Doorway, which owns national law firm Simpson Millar, said it has already begun to purchase disbursements, freeing up funds that can either be invested in more profitable pursuits, or returned to equity partners.

It would normally look towards paying up to 80% of the face value of a disbursement book, depending on its age and composition.

The minimum book that Doorway will look at acquiring is £1m and the maximum about £50m.

The company argued that the interest on loans secured over disbursements – as many law firms currently use – were “all too often” very high.

“As caseloads have grown and outlay on items such as court fees have risen, the financial strain has also increased, limiting the amount of capital available for essential investment and, in some cases, requiring injections of capital from partners or from an external lender.”

Doorway founder Steve Din said: “Many capital-intensive businesses – including aircraft and car manufacturers, mobile phone network providers and now litigation businesses – can improve the efficiency of their balance sheet by disposing of capital assets, at least if their return doesn’t cover their cost of capital, and investing the proceeds back into their underlying core business.

“Until now, this hasn’t been an option law firms have considered, but we expect this to be an attractive way for firms to free up much-needed capital in order to invest in the future of their business at a time when the market is changing.

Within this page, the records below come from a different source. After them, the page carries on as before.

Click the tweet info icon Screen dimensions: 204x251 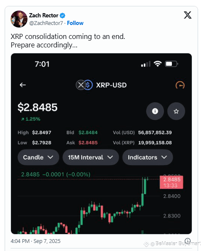(188, 241)
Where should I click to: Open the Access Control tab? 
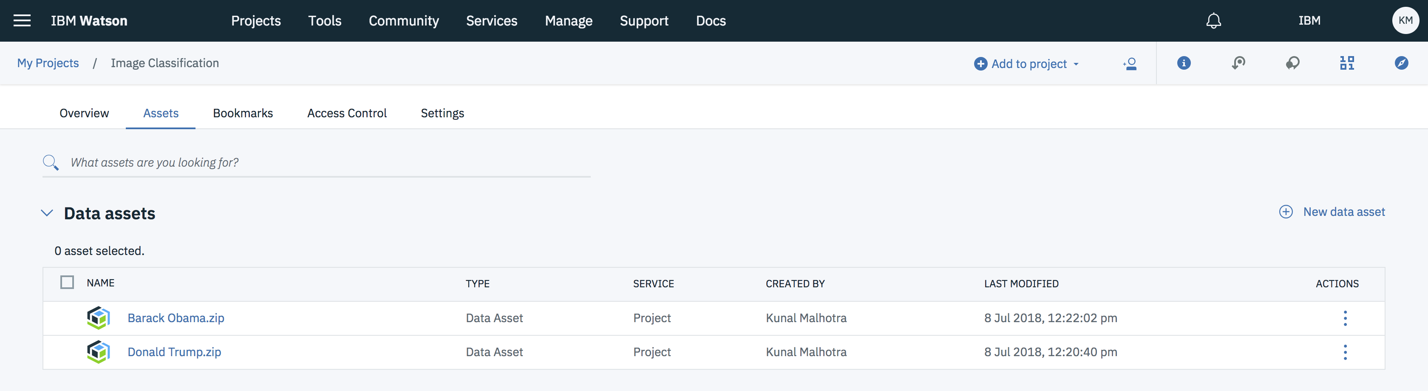click(347, 113)

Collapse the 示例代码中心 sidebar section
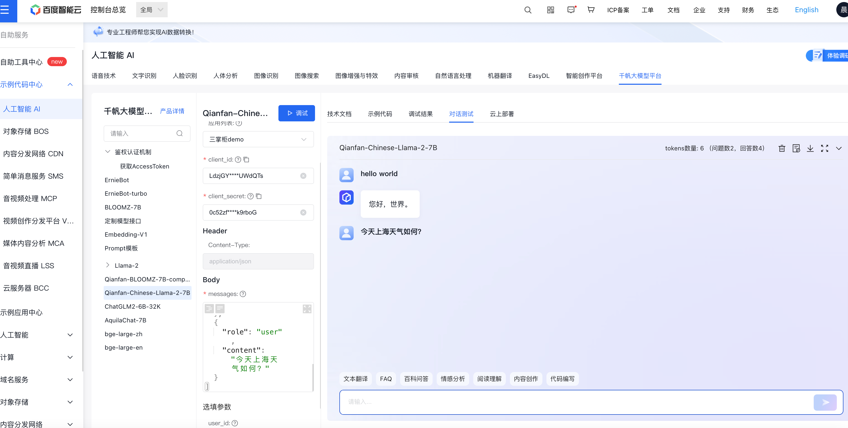tap(70, 84)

“Would law firms rather invest their partners’ capital in paid disbursements or in something different?”

Whilst the proceeds of a law firm selling its disbursement book could alleviate working capital pressures, he said the decision to structure the financing as a purchase rather than a loan was designed more to give equity partners the ability to take the capital out of the firm, possibly as a one-off distribution.

He continued: “For most firms, disbursements represent assets of the equity partners so, logically, the proceeds from disposing of these disbursements to Doorway should ultimately benefit these very partners.”

Mr Din said the move was prompted by the recent decision by mobile phone giant Vodafone to explore the sale of its mobile phone masts.

“A capital-intensive business with limited capital resources will typically invest in assets that generate the highest NPV (net present value), which means certain assets are best financed through a sale-leaseback, securitisation or outright sale,” he said.

“Law firms are increasingly using NPV and other financial metrics to understand how to optimise their balance sheet so it makes sense for us to assist these firms as best we can.”

He received an endorsement from Martyn Jennings, CEO of costs and pricing specialists Burcher Jennings, who said: “I expect the market will be receive this well, giving law firms the chance to focus less on paying back loans with high interest rates, and more on investing their capital back into the firm.”

Disbursement funding is gaining ever more attention – last month, SpectraLegal unveiled new backing of £100m so that it could expand its offering, and Sparkle Capital also unveiled a new product.